## Problem
Please transcribe the stretch of the forum thread on catching house flies from "# Help With" through "Thanks in advance!".

## Text passage

|---|

# Help With Attracting/Catching House Flies



## sbugir (Aug 19, 2009)

Hello,

I'm having trouble catching flies and am curious to see if there's any way to attract them relatively quick. My mantis won't touch anything that doesn't fly and it's kind of a nuisance. I realize i could buy em offline, but at the moment I can't particularly because of no pay pal! I'm gonna be googling to see if there are any bait shops nearby. Anyway, are there any ways to get flies quickly via some household items?

Thanks in advance!


----------



## a1_collection (Aug 19, 2009)

Get fly traps at a store. I hear those things can catch flies pretty quickly. I have never used them as when I need larger flies I just go out and net them.


----------



## Rick (Aug 19, 2009)

You dont have to have paypal to buy flies online. Most if not all take credit/debit cards. However, if you want to catch your own I guess you could put some rotten meat in a container and then once it is full of flies sneak up and put a lid on it. I find plenty in the house when we go in and out a lot. I catch them in the windows. As far as fly traps most of those use poision or the flies get stuck to them and you may tear them apart getting them off.


----------



## sbugir (Aug 19, 2009)

|---|

## Provided records
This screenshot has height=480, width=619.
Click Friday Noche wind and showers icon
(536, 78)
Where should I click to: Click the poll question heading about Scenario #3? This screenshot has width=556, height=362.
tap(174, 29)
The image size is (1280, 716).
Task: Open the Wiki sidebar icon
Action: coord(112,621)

|---|

## Result of this exercise
# Help With Attracting/Catching House Flies



## sbugir (Aug 19, 2009)

Hello,

I'm having trouble catching flies and am curious to see if there's any way to attract them relatively quick. My mantis won't touch anything that doesn't fly and it's kind of a nuisance. I realize i could buy em offline, but at the moment I can't particularly because of no pay pal! I'm gonna be googling to see if there are any bait shops nearby. Anyway, are there any ways to get flies quickly via some household items?

Thanks in advance!